By allowing a computer the automation and augmentation of human sight, computer vision offers a huge array of use cases. Computer vision follows a similar development in complexity as NLP models have and still are experiencing: from understanding to processing and finally generating. The generation of high-quality imagery through computer vision is currently on the verge from academia to business and will further accelerate rapidly within the next year. While image recognition is beginning to be well integrated into industry applications - with well-known examples such as self-driving cars or check-out free shopping - image generation will experience this same development in the near future. 

A key aspect in generating creative output is the concept of the multimodality of models, meaning the combination of models with varying input data (e.g. text and image or audio and video). A prime example is the OpenAI model GLIDE, which enables image generation and editing from a descriptive text in impressive quality and does so in a huge variety of layouts, proving the ability of creative output by a model. This progress will provide marketing experts, designers, or entertainment executives with the possibility to output a much higher number of personalized content a lot more efficiently. 

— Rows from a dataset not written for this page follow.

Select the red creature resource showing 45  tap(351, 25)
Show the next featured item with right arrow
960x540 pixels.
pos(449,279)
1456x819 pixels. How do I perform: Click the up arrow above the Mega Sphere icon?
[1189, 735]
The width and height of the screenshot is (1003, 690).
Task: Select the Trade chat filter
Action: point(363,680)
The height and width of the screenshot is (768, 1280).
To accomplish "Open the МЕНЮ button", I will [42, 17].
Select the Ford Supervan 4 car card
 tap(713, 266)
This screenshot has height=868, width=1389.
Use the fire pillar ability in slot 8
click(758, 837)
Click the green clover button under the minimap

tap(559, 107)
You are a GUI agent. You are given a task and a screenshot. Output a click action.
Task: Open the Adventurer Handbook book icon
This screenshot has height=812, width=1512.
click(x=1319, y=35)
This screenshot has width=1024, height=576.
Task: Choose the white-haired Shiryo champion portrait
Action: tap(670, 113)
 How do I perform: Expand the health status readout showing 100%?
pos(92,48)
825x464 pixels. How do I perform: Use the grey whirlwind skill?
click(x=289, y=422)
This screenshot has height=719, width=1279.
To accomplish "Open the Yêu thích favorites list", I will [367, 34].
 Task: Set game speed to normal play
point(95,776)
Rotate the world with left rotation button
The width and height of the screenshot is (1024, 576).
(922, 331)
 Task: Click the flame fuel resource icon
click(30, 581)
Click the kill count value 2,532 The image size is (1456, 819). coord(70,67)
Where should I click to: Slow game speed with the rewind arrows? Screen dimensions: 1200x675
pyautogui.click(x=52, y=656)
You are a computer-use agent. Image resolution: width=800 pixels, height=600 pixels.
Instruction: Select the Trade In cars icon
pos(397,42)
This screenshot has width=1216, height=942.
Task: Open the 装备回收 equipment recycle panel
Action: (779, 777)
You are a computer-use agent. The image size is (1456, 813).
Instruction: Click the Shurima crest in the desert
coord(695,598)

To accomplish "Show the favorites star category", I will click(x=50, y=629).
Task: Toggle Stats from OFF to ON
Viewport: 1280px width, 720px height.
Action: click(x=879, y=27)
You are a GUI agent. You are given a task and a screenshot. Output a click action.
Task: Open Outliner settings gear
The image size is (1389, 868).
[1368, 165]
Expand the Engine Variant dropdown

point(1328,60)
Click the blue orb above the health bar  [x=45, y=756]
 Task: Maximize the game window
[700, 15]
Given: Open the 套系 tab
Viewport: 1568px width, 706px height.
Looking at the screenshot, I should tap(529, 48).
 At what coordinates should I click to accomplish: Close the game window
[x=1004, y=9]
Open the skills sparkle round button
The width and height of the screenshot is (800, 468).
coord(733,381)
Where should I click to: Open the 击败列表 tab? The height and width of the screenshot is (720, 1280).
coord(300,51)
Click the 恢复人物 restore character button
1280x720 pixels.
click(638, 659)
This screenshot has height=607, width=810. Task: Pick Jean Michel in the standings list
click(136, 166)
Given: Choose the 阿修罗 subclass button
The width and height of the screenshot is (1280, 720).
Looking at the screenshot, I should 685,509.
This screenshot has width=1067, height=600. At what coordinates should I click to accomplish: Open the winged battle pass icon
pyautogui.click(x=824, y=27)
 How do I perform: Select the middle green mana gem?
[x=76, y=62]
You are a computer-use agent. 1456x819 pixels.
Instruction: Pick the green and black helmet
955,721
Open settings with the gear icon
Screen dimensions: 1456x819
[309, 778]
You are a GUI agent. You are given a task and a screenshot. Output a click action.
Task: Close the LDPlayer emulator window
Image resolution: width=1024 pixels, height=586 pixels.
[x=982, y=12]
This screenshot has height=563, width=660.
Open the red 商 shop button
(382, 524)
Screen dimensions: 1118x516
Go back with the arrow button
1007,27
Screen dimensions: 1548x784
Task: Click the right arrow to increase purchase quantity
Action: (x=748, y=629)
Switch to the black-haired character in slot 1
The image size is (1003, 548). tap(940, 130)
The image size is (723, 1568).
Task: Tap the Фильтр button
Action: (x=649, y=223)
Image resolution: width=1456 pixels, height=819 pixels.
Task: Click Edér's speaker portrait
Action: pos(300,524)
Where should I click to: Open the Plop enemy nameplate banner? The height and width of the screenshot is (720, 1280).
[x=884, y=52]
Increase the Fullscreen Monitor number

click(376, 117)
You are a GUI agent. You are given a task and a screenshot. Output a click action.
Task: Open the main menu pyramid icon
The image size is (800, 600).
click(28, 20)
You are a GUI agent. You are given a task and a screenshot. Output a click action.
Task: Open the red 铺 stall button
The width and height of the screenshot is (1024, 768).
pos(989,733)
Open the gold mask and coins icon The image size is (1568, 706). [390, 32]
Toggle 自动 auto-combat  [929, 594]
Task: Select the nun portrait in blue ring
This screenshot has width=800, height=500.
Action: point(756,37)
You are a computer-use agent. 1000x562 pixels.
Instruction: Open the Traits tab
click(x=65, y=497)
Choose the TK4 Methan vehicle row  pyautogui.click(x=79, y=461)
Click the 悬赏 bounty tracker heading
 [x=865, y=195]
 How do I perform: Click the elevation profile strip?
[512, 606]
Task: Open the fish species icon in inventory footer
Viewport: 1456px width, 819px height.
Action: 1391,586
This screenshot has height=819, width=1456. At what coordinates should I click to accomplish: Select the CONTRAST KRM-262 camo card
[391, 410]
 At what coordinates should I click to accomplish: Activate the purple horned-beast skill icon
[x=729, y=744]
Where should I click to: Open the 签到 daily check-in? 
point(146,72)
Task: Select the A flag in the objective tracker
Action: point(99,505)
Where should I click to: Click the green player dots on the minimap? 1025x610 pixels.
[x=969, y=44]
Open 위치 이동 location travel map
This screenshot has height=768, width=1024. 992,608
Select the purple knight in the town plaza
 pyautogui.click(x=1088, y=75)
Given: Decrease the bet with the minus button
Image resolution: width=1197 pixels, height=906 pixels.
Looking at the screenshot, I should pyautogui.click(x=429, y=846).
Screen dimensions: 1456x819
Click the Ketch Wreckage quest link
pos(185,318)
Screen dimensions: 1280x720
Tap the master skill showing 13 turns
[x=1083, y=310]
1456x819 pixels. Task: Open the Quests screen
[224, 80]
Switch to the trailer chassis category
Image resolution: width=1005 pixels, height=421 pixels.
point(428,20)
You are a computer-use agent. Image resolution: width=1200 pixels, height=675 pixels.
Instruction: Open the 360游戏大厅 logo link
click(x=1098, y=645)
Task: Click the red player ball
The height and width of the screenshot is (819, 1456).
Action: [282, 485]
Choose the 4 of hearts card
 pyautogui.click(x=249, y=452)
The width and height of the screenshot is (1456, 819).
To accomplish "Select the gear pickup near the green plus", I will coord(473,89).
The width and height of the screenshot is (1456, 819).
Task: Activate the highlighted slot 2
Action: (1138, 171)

With online content generation enabled by AI, so will the application of AI in augmented reality (AR) and virtual reality (VR). Photorealistic renderings, as well as computer vision, provide a huge variety of applications in AR for example in shopping, gaming, or education. In gaming we will see further developments in machine vision surface detection, to even better understand the players' physical environment, but also technologies such as procedural content generation which optimizes the gameplay of a player by taking into account its physical surroundings. However, the application of AI in AR/VR is not only recognized by entertainment companies but also by education, construction, or healthcare companies. The academic breakthroughs of the last years will start to materialize in more generative applications in all spaces of our economy and personal lives.